Eu diria que o problema provavelmente está enraizado no legado. Em C:

    O
  • estouro assinado é um comportamento indefinido (os compiladores suportam sinalizadores para torná-lo wrap),
  • O
  • estouro não assinado é um comportamento definido (envolve).

Isso foi feito para obter o melhor desempenho possível, seguindo o princípio de que o programador sabe o que está fazendo .

Leva ao Statu-Quo

O fato de C (e por extensão C ++) não exigir a detecção de estouro em turnos significa que a verificação de estouro é lenta.

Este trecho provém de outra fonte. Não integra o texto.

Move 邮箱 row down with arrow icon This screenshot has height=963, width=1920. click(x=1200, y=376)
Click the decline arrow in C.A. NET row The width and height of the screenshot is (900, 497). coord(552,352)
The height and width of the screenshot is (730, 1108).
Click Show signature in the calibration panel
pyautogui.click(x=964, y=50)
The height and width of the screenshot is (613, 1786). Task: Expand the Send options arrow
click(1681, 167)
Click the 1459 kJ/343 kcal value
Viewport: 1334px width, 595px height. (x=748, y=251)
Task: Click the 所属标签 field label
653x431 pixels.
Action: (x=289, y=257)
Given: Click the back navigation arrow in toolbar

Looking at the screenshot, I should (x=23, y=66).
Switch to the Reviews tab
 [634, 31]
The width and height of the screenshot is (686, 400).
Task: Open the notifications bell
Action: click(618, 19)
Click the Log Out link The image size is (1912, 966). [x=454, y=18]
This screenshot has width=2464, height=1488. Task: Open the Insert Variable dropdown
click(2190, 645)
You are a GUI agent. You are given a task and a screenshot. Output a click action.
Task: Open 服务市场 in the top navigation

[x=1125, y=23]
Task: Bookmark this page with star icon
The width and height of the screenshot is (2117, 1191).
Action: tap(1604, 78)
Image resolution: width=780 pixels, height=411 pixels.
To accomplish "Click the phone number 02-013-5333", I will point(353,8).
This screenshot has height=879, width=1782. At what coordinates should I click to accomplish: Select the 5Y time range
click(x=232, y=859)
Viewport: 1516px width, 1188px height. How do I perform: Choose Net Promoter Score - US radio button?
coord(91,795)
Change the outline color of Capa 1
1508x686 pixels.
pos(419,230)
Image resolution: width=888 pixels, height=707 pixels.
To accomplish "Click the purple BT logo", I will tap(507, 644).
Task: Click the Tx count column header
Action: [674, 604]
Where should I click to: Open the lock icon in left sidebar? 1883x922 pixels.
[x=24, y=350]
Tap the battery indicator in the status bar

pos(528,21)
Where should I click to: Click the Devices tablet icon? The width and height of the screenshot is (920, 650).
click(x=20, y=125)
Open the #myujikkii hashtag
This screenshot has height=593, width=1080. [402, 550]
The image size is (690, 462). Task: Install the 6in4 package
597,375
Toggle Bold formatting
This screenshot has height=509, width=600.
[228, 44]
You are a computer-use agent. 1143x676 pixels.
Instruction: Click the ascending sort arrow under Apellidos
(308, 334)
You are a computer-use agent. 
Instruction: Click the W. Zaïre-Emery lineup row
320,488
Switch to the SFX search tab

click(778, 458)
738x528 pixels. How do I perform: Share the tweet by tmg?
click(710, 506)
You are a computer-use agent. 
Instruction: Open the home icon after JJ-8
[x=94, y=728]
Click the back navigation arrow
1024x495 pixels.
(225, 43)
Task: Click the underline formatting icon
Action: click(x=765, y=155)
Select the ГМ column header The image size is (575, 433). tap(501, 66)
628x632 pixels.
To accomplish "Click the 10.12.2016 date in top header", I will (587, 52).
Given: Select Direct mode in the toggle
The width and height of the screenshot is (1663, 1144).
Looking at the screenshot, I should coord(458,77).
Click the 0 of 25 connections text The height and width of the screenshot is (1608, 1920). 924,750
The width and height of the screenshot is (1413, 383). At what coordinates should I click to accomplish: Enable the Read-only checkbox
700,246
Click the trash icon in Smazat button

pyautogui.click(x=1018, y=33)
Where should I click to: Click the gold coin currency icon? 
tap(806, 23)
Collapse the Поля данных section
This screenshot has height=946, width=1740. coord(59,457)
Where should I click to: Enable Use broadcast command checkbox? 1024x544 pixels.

O hardware atende principalmente a C / C ++ (sério, o x86 tem uma instrução strcmp (também conhecida como PCMPISTRI ) SSE 4.2)!) e, como C não se importa, CPUs comuns não oferecem maneiras eficientes de detectar overflows. No x86, você precisa verificar um sinalizador por núcleo após cada operação potencialmente transbordante; quando o que você realmente quer é uma bandeira "contaminada" no resultado (muito parecido com o NaN se propaga). E as operações vetoriais podem ser ainda mais problemáticas. Alguns novos players podem aparecer no mercado com eficiente manuseio de overflow; mas por enquanto x86 e ARM não se importam.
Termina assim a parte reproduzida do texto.